We can employ this technique to store the chunk created at every iteration so that we don’t have to recalculate it if needed. And we now know that we’ll need to recreate the same chunks multiple times. By employing memoization we can avoid this waste of computational power. As a result, the execution time of the repeatify()
will become an O(log repetitions), and even more a Θ(log repetitions).
To give you an idea of how much we have improved the performance of the algorithm, consider that for a value of repetitions equal to 2047, the simple solution performs 2047 assignments. On the contrary, an implementation that takes into account all the considerations described only needs 11 assignments.
With this last improvement, we are finally ready to implement a better solution. If you want to see some metrics about how much the first solution and the efficient solution compares, have a look at the section titled Performance comparison.
An efficient solution
Thanks to our analysis of the problem, we’re now ready to implement an efficient version of the repeatify()
function.
To start, we handle the cases where the function has to throw an exception.

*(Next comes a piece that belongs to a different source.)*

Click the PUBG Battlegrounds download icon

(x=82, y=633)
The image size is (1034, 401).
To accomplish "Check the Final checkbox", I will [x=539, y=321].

if (repetitions < 0 || repetitions === Infinity) { throw new RangeError('Invalid repetitions number'); }
Once done, we need to create the cache where we’ll store the values calculated. We also need to setup the recursive function that we’ll use to solve problems with inputs smaller in size at every call.
const cache = new Map(); function repeat(string, repetitions) { // To implement } return repeat(string, repetitions);
Let’s now focus on the core of the algorithm. The first step is to calculate how long the chunk we’re processing at any call of the repeat()
will be. As discussed before, this number is equal to the floor of the logarithm base 2 of repetitions. At this point, two things can happen. One possibility is that the chunk we’ve to build has already been created and it’s stored in our cache. The other possibility is that we’ve to build it. If the chunk isn’t in the cache, we’ll take the chance to store every partial result (chunk) in the cache so that we’ll avoid any future reprocessing of the same string. The base case occurs when the number of repetitions is equal to zero. In this case we have to return an empty string.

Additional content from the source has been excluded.